Eric Schaeffer. Ugh! We almost can't even type the words. We're being serious and real right now: Eric Schaeffer represents the worst in men. He is every dick who's ever mistaken the fact that we were getting paid to serve him cocktails for "ooh, she wants me." He is every predatory asshole who has ever offered us a backrub when we were too young and dumb to understand how drunk we were. And, perhaps most importantly, Eric Schaeffer is the world's best argument for women's-only yoga classes. We were seriously, seriously never going to write about him again, but then Salon's ladyist-beat reporter Rebecca Traister sat down with the man, the myth, the internet-fame radar-blip and asked him about "the Gawker thing." It went sort of like this:

On how it all began:

All kids who are 6 are rubbing it somewhere. If you as a parent don't think yours are, you are in abject denial.
But actual sex with family members is a big leap from rubbing it somewhere.
You mean actually sticking it in for two seconds and having her run and tell her mother that this isn't a good game anymore?
Whoa, that's a whole other level...
We were both 6, so it wasn't like that. We played Mommy and Daddy. We were both kissing. And then it got stuck in and then ... you know, I fucked my little guy friends when I was 6!
I read that you peed on your guy friends at 6, but did you have sex with them too?
Yes.
Were you the top?
I was both top and bottom. These were friends! We would crawl under the covers and play bat cave and somehow a dick would end up in someone's ass. [Laughter]

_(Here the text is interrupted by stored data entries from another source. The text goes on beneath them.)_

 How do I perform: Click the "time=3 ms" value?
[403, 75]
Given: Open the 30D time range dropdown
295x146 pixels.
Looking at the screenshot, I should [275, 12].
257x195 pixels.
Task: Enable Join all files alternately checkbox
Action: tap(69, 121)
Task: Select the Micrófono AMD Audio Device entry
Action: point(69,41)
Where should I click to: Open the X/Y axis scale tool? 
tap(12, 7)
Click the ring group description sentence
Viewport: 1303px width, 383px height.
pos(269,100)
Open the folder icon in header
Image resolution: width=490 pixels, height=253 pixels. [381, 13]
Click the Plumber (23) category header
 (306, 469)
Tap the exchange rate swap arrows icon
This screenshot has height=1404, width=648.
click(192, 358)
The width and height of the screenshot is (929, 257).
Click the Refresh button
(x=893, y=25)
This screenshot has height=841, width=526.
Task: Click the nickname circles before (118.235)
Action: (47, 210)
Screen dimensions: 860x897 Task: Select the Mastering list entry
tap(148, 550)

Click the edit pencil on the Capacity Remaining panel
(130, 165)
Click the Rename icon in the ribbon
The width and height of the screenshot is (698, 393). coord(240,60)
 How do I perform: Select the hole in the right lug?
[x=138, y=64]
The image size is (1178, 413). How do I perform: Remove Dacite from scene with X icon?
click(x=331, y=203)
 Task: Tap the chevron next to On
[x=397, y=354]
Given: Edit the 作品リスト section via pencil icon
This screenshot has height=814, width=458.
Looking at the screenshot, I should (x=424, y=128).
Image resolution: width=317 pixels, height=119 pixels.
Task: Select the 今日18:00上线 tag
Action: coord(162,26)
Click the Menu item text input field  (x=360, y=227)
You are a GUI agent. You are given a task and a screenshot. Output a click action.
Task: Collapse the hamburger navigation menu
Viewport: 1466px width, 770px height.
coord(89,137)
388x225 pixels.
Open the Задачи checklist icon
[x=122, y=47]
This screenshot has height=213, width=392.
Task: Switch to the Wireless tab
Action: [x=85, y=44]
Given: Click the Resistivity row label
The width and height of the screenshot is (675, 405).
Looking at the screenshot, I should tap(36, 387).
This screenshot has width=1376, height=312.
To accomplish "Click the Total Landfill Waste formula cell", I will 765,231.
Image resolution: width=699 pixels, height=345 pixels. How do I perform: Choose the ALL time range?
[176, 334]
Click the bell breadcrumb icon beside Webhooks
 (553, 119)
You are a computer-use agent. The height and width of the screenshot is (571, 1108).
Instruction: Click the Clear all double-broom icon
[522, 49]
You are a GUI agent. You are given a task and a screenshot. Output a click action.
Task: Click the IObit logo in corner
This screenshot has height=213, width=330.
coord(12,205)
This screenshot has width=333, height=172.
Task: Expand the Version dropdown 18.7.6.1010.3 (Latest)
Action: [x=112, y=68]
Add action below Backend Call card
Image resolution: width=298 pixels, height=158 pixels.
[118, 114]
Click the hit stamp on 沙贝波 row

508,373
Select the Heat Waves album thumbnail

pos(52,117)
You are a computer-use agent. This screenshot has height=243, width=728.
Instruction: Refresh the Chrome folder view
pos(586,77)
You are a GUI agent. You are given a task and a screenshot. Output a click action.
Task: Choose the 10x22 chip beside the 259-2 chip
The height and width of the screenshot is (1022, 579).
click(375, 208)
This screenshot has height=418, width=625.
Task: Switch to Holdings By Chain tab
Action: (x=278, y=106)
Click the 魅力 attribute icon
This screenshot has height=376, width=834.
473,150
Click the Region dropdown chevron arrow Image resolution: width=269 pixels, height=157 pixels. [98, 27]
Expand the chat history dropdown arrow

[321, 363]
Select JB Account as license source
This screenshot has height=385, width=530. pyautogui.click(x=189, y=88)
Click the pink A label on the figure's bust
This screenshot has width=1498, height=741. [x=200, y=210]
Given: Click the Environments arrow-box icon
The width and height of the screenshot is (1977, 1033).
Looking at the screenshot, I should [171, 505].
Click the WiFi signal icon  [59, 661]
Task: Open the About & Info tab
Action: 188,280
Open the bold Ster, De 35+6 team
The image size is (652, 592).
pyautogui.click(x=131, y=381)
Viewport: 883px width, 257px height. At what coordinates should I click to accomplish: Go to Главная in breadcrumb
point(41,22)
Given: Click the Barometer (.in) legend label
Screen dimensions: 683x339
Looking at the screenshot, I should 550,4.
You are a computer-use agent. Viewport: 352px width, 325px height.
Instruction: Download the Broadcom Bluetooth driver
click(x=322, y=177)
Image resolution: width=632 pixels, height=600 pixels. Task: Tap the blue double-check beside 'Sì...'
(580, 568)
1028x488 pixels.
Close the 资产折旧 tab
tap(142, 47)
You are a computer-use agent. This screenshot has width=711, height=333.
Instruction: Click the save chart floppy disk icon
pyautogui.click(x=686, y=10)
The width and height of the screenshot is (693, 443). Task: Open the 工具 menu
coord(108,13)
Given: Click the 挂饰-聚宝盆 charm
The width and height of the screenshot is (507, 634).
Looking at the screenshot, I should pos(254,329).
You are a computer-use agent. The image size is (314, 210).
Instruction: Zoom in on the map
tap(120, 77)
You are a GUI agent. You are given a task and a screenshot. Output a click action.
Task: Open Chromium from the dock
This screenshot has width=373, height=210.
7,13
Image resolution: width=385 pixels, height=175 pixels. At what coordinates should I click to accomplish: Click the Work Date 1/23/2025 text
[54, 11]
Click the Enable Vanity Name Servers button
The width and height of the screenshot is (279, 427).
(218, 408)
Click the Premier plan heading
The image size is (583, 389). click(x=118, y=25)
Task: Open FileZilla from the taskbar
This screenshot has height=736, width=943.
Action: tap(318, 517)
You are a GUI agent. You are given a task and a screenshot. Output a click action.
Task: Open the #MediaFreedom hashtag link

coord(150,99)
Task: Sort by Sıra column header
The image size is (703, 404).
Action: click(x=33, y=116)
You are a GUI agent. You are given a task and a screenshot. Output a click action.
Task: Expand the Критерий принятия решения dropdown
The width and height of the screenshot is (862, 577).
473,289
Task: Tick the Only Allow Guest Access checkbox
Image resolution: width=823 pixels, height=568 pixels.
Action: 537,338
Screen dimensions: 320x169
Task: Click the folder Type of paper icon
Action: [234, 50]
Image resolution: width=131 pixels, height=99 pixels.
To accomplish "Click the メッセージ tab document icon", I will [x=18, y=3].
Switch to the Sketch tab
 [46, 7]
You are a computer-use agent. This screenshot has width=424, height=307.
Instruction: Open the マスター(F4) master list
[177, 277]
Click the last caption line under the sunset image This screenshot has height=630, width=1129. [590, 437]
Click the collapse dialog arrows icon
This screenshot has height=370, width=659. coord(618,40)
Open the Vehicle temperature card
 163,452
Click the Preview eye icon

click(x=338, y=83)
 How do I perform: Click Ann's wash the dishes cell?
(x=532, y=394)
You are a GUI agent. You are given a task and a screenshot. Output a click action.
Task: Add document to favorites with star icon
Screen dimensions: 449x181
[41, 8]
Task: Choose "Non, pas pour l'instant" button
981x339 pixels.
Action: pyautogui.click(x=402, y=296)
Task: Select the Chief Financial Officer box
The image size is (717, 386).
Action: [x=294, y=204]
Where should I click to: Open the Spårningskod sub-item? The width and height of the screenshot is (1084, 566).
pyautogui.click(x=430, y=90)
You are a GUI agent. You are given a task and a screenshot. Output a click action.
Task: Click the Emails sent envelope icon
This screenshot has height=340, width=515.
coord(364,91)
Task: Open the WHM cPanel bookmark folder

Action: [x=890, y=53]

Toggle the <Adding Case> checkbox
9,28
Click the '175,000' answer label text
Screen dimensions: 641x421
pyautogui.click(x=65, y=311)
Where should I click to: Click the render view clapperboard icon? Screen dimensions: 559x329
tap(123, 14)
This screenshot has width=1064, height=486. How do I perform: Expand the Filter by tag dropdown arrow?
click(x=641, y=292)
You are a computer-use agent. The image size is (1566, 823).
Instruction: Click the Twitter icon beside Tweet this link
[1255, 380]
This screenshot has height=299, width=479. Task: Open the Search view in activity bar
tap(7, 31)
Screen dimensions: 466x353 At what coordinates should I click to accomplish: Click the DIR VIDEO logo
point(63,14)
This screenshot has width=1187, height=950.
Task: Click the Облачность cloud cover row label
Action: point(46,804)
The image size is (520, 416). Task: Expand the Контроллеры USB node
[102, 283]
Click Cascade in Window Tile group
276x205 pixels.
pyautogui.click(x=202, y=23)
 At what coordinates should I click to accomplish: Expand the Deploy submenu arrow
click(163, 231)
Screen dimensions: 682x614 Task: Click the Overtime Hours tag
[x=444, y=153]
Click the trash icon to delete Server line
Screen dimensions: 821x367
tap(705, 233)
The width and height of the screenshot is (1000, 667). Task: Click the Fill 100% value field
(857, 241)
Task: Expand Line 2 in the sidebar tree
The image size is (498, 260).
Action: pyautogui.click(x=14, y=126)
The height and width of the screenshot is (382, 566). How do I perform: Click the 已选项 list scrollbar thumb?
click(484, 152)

On white women's sexual hangups:

Women tend to do this thing — white women, not black women. But white women do this thing where they'll clearly be sending all these vibes and then when you approach them they'll look at you like they never fucking heard of you. That's frustrating and makes me feel like an asshole. Because I'm not wrong. They weren't looking at the clock over my head. They were sending vibes.

On "narcissism":

A narcissist is a person with an out-of-control ego with an inferiority complex. I'm certainly not the first — only self-regard at the expense of everyone else. I don't know what your experience of me for the last few hours is, but ... do I seem like that? Like I'm just trying to blow smoke up your ass because you're writing an article about me? "Self-absorbed" might be the term, though I don't like it, that I'm more willing to claim.
Self-absorbed is a lot closer to how I think of a narcissist — someone for whom everything is in some way a reflection of themselves, the kind of person whose every act of kindness is actually a moment at which to think of themselves in a good light.
I don't think anyone else in the world thinks that's what narcissism is.

Phew. We've officially gotten the Eric thing out of our system, we think. Related: Mom? We're a lesbian now. Really.